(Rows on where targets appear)
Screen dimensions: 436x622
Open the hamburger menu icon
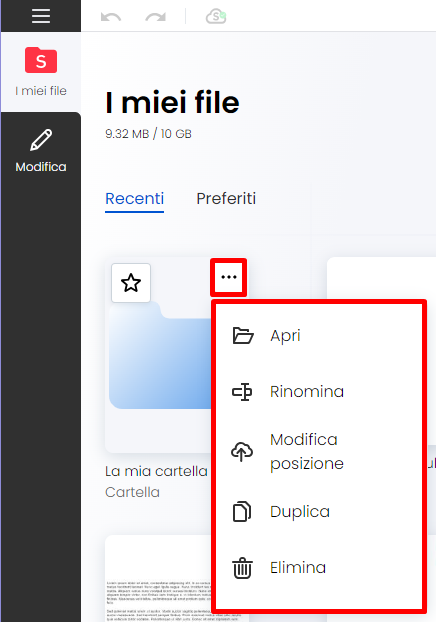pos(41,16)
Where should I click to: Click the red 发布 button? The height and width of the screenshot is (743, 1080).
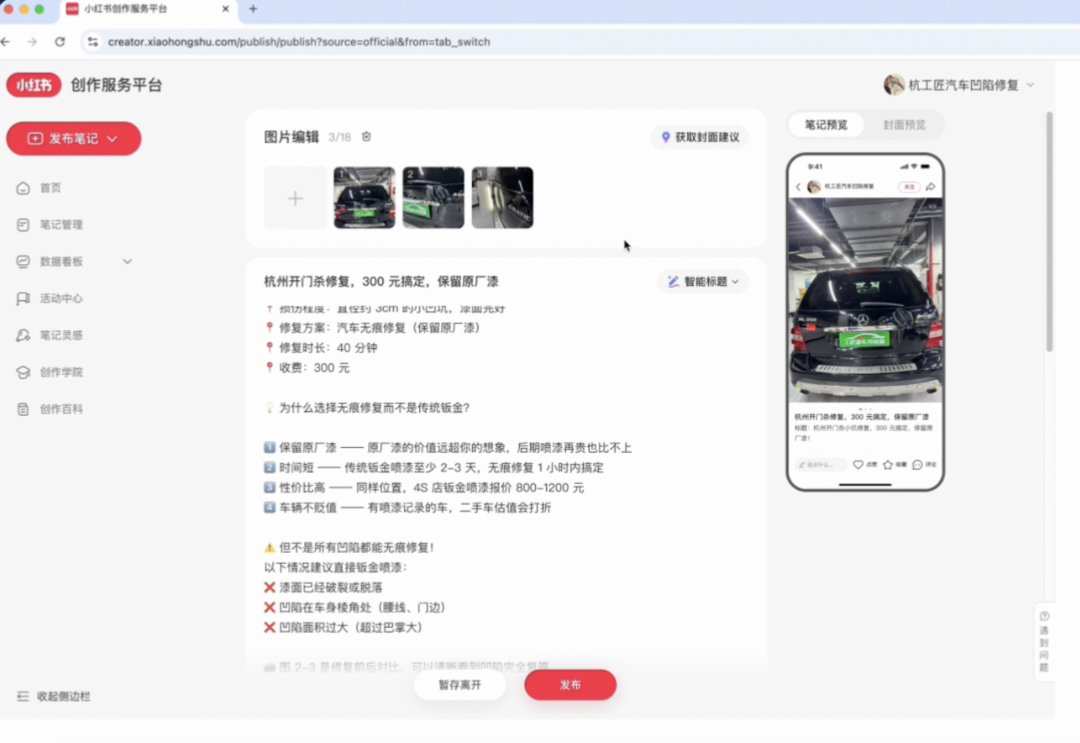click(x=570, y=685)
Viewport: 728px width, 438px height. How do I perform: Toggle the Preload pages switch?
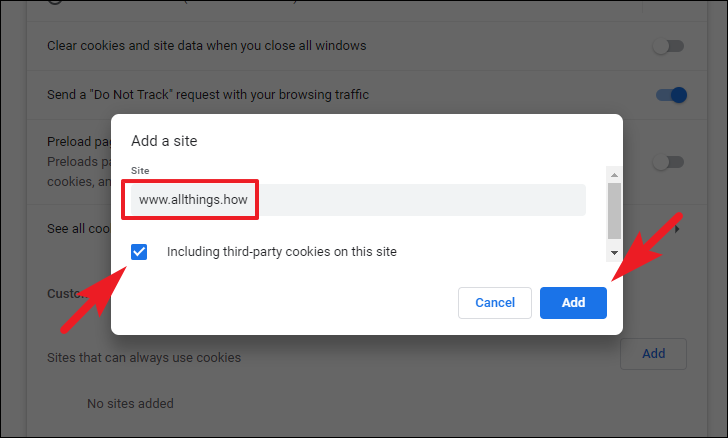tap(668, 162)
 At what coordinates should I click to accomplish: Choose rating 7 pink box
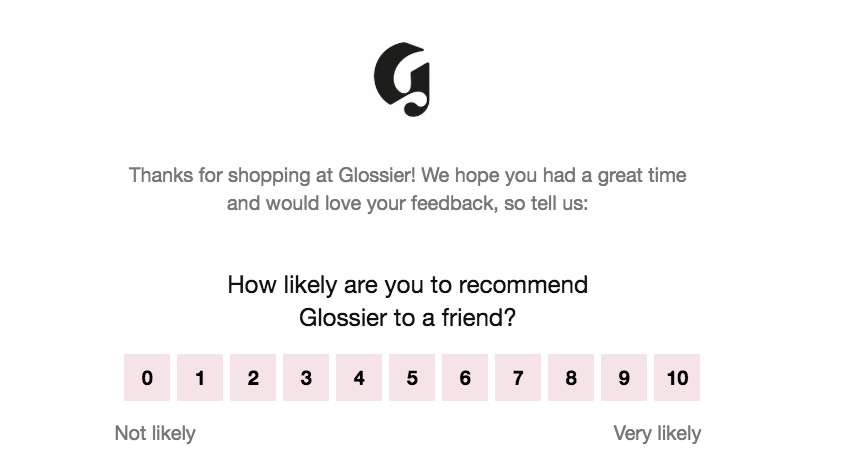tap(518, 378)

■ **Requirement**
Copy every one of the records above word for word, leaving the pictures out of your answer.

■ **Task result**
Screen dimensions: 436x622
Open the hamburger menu icon
pos(41,16)
Where should I click to: Click the red 发布 button? The height and width of the screenshot is (743, 1080).
click(x=570, y=685)
Viewport: 728px width, 438px height. How do I perform: Toggle the Preload pages switch?
tap(668, 162)
 At what coordinates should I click to accomplish: Choose rating 7 pink box
tap(518, 378)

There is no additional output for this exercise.